In the long term, BHP believes that China will increase its accumulated inventories of steel in use, which is around 9 tonnes per capita, by between 1.5 and 1.75 times to an urbanization rate of around 80%. The country is also expected to improve its living standards similar to those of nations currently on the fringe of the high-income bracket by the middle of this century.
“China’s current stock is still well below the current United States level of around 12 tonnes per capita. Germany, South Korea, and Japan, which all share important points of commonality with China in terms of development strategy, industry structure, economic geography, and demography, have even higher stocks than the US,” BHP said.
The company added, “The exact trajectory of annual production run-rates that will achieve this near doubling of the stock is uncertain. Our base case remains that Chinese steel production is in a plateau phase, with the literal peak likely to be the cyclical high achieved in this period.”
BHP’s outlook for China’s 2024 economy remains conditional, and it expects an increase of 4.5% to 5% in real GDP, after a 5.2% growth in 2023 which saw a combination of pronounced weakness in housing starts, strength in infrastructure, mixed outcomes for machinery, solid outcomes for autos and shipbuilding, consumer goods, and weaker sales of metal goods.
The company pointed out key considerations when assessing the end-user demand for Chinese steel for 2024, which includes the pace, scale and composition of the housing construction recovery, and the steel intensity of the same unit of gross domestic product.
Steel intensity refers to the amount of steel used per unit of gross domestic product.
For example, a housing start is more crucial gauge for steel intensity than a project completion due to its higher demand for rebar, while a commercial dwelling has more floor space than standard public housing and contains more steel than a rural dwelling.
BHP said that the infrastructure upswing is expected to continue and underpin steel demand after China’s fixed investment in infrastructure recorded an 8.2% year-over-year growth in 2023.
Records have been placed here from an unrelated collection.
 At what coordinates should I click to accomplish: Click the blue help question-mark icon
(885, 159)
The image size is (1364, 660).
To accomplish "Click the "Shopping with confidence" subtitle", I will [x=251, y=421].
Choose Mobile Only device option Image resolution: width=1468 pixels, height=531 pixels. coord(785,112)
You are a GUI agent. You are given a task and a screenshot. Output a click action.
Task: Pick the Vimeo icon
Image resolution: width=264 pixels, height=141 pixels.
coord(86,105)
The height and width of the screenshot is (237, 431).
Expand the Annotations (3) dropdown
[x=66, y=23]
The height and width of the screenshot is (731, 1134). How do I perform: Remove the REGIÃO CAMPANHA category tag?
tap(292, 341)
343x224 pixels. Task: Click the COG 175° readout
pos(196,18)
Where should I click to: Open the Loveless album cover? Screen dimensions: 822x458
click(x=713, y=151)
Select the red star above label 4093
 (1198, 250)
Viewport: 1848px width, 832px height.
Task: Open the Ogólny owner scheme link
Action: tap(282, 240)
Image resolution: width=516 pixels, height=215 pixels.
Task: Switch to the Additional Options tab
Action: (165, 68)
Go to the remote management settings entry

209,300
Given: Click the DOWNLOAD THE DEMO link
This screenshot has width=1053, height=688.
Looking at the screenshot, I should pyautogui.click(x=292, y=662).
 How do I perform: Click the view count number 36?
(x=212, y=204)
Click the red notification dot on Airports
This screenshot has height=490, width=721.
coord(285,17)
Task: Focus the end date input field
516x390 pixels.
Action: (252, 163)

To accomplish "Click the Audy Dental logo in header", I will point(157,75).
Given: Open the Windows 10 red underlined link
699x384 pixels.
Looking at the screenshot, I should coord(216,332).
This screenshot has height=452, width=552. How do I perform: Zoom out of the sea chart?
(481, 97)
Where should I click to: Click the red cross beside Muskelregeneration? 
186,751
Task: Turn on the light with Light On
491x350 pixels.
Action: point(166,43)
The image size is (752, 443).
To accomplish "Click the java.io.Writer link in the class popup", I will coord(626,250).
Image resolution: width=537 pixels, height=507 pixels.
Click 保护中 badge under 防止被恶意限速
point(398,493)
China’s net steel exports in 2024 is expected to shrink from that of 2023 by up to over 87 million tonnes given Beijing’s attempts to rein in steel production, but the decline is set to be limited and unlikely to fall below 2022’s level of 54 million tonnes, because the incentive to export from a price perspective has substantially increased with rallies in other major regions, BHP said.Chinese HRC export prices, for example, were much lower than rivals like India and Russia.
Fastmarkets’ calculation of its daily index for steel HRC index export, fob main port China averaged $574.51 per tonne in 2023.Fastmarkets’ assessment of steel hot-rolled coil export, fob Black Sea, CIS, averaged $613.94 per tonne last year, while the assessment of steel hot-rolled coil (commodity) export, fob main port India, averaged $651.35 per tonne.
BHP’s preliminary estimate for China’s crude steel production in 2024 is in the range of 1 to 1.1 billion tonnes – a plateau range which will extend to a six-year streak from a five-year streak between 2019-2023.
Official statistics may even indicate a broadly flat outcome from the 1.019 billion tonnes reported for the year of 2023, BHP said.
BHP noted that production may be affected by possible mandated production cuts in China, though the company pointed out that “each and every year, the breadth, timing and severity of any prospective cuts are uncertain”.
Dubbing the 2023 fiscal year the “Godot never came” year because there was no real decrease in BF utilization, among others reasons, BHP said the outlook on crude steel production for the 2024 fiscal year remains uncertain.